Здесь бы я вспомнил предисловие Панофского к его последней книге, о Тициане. Он писал, что все иллюстрации там чёрно-белые не вопреки тому, что Тициан был величайшим колористом в истории, но как раз потому, что он им был. Другими словами, Панофский сказал: цвет — самое важное в творчестве Тициана, но я абсолютно неспособен что‑либо сказать об этом словами, поэтому я поступлю как все прочие историки, перескажу легенды, приведу цитаты и исторические сведения… Но мы‑то все знаем, что причина, по которой мы любим Тициана, — это цвет.

Франс Халс. Курильщик, около 1623—1625
Фрагмент. Дерево, масло, 46,7 × 49,5 см

Если историки искусства говорят чужим голосом, то что говорить про арт-критиков?

У меня есть книга «Что произошло с арт-критикой?» — она анализирует именно эту проблему: почему арт-критика стала описательной и нейтральной по отношению к своему предмету? Почему критик перестал высказывать суждение, собственно критиковать? Мой ответ на этот вопрос таков: никто больше не хочет быть модернистом. Люди боятся суждений, потому что модернизм эти суждения высказывал. Не то чтобы критики об этом всё время думали, — а ведь нейтральными стали арт-журналисты по всему миру, — но 40—50 лет постструктурализма, тщательно изученные ими в университетах, весьма непросто в себе преодолеть. И эта книга как раз была принята с интересом, потому что кризис художественной критики вполне осознан профессиональным сообществом, по всему миру постоянно проходят семинары, коллоквиумы и конференции на эту тему. И редакторы постоянно мучаются вопросом: что мы можем сделать, чтобы преодолеть проблему? Однако если мы её преодолеем и заставим людей судить, это будет шаг назад, к предыдущей эпохе. Единственный вариант, который мне видится, это привлекать к написанию рецензий специалистов из других сфер — поэтов, социологов, то есть критиков совершенно иного типа.

Со всем уважением к Розалинде Краусс, я считаю её идею, что суждение наивно, абсолютно провальной. Она призывала никого не судить, но сама всю свою жизнь только этим и занималась

Не будет ли этот тип критики слишком поверхностным и наивным?

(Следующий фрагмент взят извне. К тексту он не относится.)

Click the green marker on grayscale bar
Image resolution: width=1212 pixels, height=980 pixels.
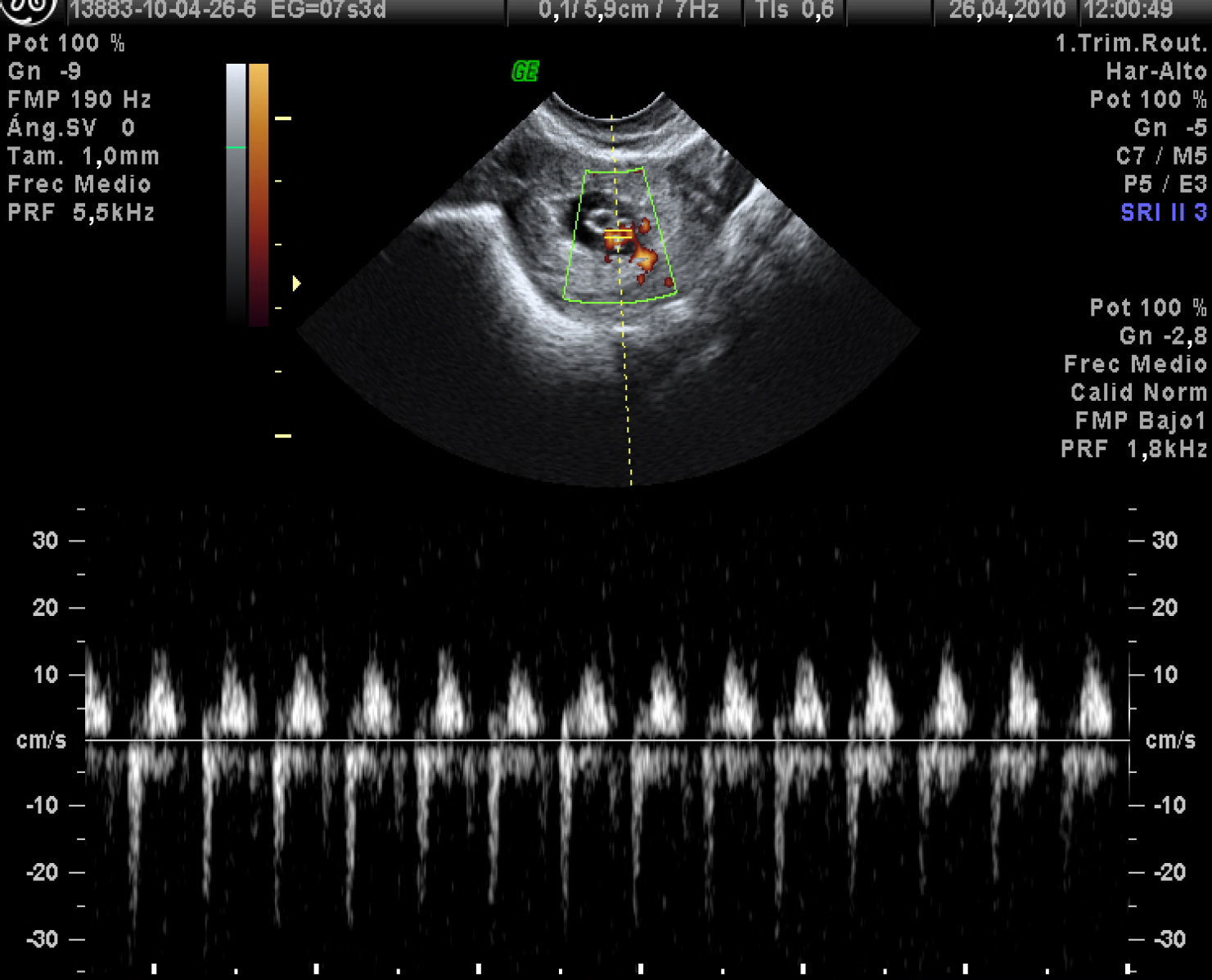[236, 148]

Ну и пусть наивным. Это тоже страх, происходящий из академической среды. Все сейчас боятся показаться простоватыми и наивными. И я знаю, кто в этом виноват. Самый главный виновник — Розалинда Краусс. В середине 1970‑х она написала несколько эссе, где сообщила, что художественная критика должна прекратить своё существование, поскольку ассоциируется с Климентом Гринбергом и другими авторами предыдущей эпохи, и предложила так называемый метод. Заключается он вот в чём. Вы арт-критик, видите произведение и думаете: «Сейчас я о нём напишу, поскольку это отличная работа». И тут, говорит Краусс, вам следует остановиться и задуматься: как я, родившийся в определённой стране, в семье определённого социального уровня и получивший некоторое образование, пришёл к идее, что это хорошая работа? Каков мой бэкграунд, что я оцениваю это произведение или этого художника так, как оцениваю? И именно эти условия, которые привели вас к суждению, вам, по мнению Краусс, и следует описывать в своей статье. Но никогда не судить!

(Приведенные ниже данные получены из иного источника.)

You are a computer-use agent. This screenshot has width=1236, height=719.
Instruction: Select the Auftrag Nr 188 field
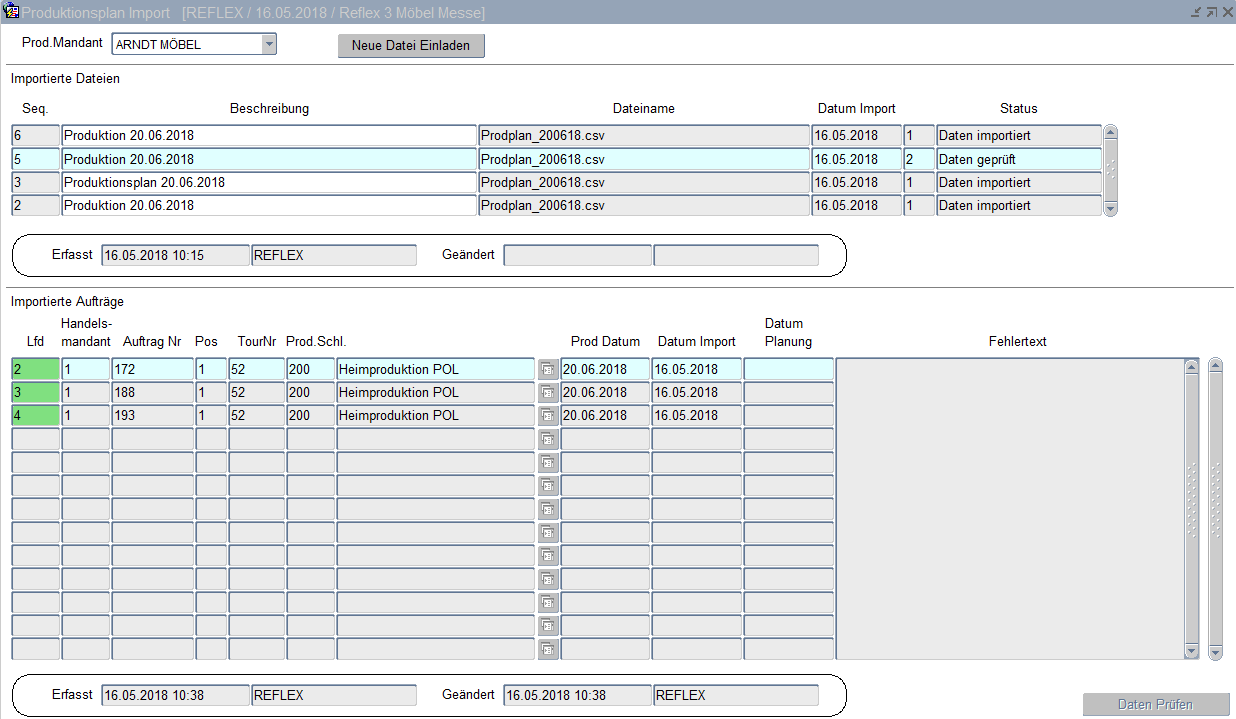coord(152,393)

Аньоло Бронзино. Аллегория с Венерой и Амуром (Венера, Купидон, Безрассудство и Время), около 1545
Фрагмент. Дерево, масло, 146,1 × 116,2 см

Со всем уважением к Розалинде, я считаю эту её идею, что суждение наивно, абсолютно провальной. Логически из её рассуждения совершенно не вытекает мысль, что суждение наивно. Она призывала никого не судить, но сама всю свою жизнь только этим и занималась. Важно отдавать себе отчёт, почему ты судишь, и почему ты судишь именно так. Но суждение само по себе — это больший вызов, более трудная задача, и проследить способ формирования собственного мнения куда сложнее, чем выразить нейтральную позицию.